Humorkritik | November 2021
November 2021
»Die erste Satire wurde gewiss aus Rache gemacht. Sie zur Besserung seines Nebenmenschen gegen die Laster und nicht gegen den Lasterhaften zu gebrauchen, ist schon ein geleckter, abgekühlter, zahm gemachter Gedanke.«
Georg Chr. Lichtenberg
Auf dem langen Dienstweg
Schwerer als französische Filmkomödien haben es hierzulande italienische. Auch die erfolgreiche Handy-weg-Geschichte »Das perfekte Geheimnis« kam erst über den Umweg Frankreich nach Deutschland, obwohl der Originalstoff aus Italien stammt, wo die »Perfetti sconosciuti« bereits 2016 Aufsehen erregten. Im selben Jahr fand nur ein italienischer Film stärkeren Zuspruch: »Quo vado?«, »Der Vollposten« (deutscher Titel) ist mir im Kino entgangen, bei Amazon habe ich ihn im Original mit Untertiteln gesehen.
Deutsche Kritisierende sahen darin den Niedergang des italienischen Kinos auf den absoluten Nullpunkt und weinten den »cineastischen Perlen von Fellini und Antonioni, Rosi und Rossellini« nach. Genauso schlecht könnte man »Fack ju Göhte« an den Meisterwerken von Murnau und Lang, Robert Siodmak und Otto Preminger messen: Die gut zehn Millionen Zuschauer, die »Quo vado?« binnen sechs Wochen zu einem der erfolgreichsten Filme der italienischen Geschichte machten, zu Vollpfosten zu degradieren, zeugt von Ignoranz und Denkfaulheit. Vergleichen lässt er sich schon eher mit dem französischen Kassenschlager »Bienvenue chez les Ch’tis«, da er mit volkseigenen Vorurteilen und Klischees ähnlich unverschämt herumspielt. Der italienische Komiker Checco Zalone, in Italien ein Fernsehstar, verkörpert hier mit Glatze und ohne Taille eine Figur, in der die gängigen Witze über Italiener und Beamte gebündelt sind: ein Muttersöhnchen, ignorant, renommistisch und arbeitsscheu. Bereits als Erstklässler hat er sich entschlossen, sein Leben ganz der behördlichen Stempelei zu widmen. An dieser Festanstellung wird er eisern festhalten.

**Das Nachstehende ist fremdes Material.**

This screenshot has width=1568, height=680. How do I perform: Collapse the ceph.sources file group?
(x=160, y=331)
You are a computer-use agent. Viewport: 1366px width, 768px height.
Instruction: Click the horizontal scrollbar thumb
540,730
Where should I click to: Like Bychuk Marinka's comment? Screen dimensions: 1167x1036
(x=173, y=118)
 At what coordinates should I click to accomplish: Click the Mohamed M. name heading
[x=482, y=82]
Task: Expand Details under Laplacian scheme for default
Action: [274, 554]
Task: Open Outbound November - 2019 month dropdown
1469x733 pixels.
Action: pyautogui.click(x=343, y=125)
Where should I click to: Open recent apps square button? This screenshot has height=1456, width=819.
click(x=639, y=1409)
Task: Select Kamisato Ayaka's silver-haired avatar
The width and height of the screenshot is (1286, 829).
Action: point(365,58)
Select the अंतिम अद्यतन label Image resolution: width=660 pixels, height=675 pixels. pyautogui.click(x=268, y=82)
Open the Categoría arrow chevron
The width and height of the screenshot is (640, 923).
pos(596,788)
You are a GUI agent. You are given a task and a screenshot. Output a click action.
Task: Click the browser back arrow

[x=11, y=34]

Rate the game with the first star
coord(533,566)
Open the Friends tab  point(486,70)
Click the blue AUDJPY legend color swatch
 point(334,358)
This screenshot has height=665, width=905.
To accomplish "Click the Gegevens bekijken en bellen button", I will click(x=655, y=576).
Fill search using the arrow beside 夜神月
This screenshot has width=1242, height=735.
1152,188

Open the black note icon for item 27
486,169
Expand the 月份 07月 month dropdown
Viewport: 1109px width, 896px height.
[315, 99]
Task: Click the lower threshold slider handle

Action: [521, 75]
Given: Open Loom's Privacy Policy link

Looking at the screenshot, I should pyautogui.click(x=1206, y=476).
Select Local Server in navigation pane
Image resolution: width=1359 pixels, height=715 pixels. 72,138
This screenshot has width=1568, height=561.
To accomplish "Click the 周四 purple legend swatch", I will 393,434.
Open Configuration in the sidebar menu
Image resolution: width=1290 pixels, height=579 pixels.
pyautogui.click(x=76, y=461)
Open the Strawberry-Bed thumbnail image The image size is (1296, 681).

Darauf basiert die Geschichte, die ihn aus Süditalien in den höchsten Norden Europas führt, bevor sie in Afrika endet. Nach allen Regeln der komischen Kunst wird Checco vor immer neue Probleme gestellt: Sein Posten soll wegrationalisiert werden, Checco wird strafversetzt, er verliebt sich in eine promiske Polarforscherin und versucht, sich den Sitten seines Gastlandes Norwegen anzupassen, bis er – beim Anblick des wiedervereinten »Felicità«-Pärchens Al Bano & Romina Power im norwegischen Fernsehen – in Tränen ausbricht, weil er von Heimweh getrieben seine Italianità nicht länger verleugnen kann.
Den Erfolg des Films darauf zurückzuführen, dass sich Millionen Italiener mit der reaktionären Haltung des Helden identifizieren, ist natürlich Unsinn. Ebenso gut könnte man sich Peter Lorres »M« zum Vorbild nehmen und es für eine gute Idee halten, kleine Mädchen umzubringen. Zur Identifikation taugt Checcos jämmerliche Figur jedenfalls nicht, im Gegenteil: Alles typisch Italienische wird der Lächerlichkeit preisgegeben. Dass dieses Lachen nicht im Halse stecken bleibt, weil Tempo und Pointendichte stimmen und die meisten Gags auch funktionieren, ist das (nicht besonders geheime) Geheimnis solcher Erfolge. Und das Happy End? Das gehört bei Komikerfilmen nun einmal zu den unvermeidlichen Genrekonventionen – in diesem Fall ist es ohnehin unglaubwürdig genug.